How Asexuality Challenges Gender Binaries

Elle Rose
9 min readAug 31, 2022
A pink background with sour gummy candies. In the center of the image is a darker, maroon block with white text that reads: “How Asexuality Challenges Gender Binaries, by Elle Rose AKA scretladyspider”.
A pink background with sour gummy candies. In the center of the image is a darker, maroon block with white text that reads: “How Asexuality Challenges Gender Binaries, by Elle Rose AKA scretladyspider”.

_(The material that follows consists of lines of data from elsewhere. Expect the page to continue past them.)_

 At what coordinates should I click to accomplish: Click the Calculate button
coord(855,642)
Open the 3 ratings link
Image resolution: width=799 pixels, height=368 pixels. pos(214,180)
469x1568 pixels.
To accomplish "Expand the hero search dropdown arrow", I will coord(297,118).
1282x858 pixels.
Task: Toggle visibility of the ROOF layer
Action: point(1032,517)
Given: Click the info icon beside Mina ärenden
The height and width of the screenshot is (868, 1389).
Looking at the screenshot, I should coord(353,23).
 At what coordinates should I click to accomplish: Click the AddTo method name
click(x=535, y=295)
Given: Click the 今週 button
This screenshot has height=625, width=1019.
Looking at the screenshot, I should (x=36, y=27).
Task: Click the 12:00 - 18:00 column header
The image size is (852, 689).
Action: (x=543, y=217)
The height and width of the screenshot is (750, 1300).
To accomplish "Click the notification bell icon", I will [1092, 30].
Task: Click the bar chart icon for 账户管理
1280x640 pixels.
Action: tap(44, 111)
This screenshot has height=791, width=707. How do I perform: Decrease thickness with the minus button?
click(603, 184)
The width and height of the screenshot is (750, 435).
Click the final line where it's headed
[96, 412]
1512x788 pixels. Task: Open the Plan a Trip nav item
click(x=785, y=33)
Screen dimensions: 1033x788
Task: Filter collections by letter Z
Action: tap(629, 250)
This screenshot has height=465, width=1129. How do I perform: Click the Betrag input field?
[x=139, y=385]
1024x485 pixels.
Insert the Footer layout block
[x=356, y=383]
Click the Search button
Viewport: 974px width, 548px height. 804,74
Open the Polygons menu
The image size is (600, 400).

Peanut butter and jelly. Chocolate and mint. Cake and ice cream. These are all things that exist on their own, but are often paired with and thereby associated with each other. They just naturally go together. Some things are just like that — intrinsically tied, always influencing each other. Some of these things are inconsequential, like the kind of ice cream bought at the super market. Others are important to how we discuss and define our existence as people, like gender and sexuality.

Gender

Gender is not as simple as the sex a person is assigned at birth equating with gender. There are many ways to experience gender, both as a person who identifies as their assigned gender at birth (cisgender) and as a person who does not identify as their assigned gender at birth (transgender). As genderspectrum.org puts it, “Generally, we assign a newborn’s sex as either male or female (some US states and other countries offer a third option) based on the baby’s genitals. Once a sex is assigned, we presume (assign) the child’s gender... Gender identity is our internal experience and naming of our gender. It can correspond to or differ from the sex we were assigned at birth.”

Gender in the western world is thought of as being black and white, no shades of gray line, with male being on one end and female being on the other. Social…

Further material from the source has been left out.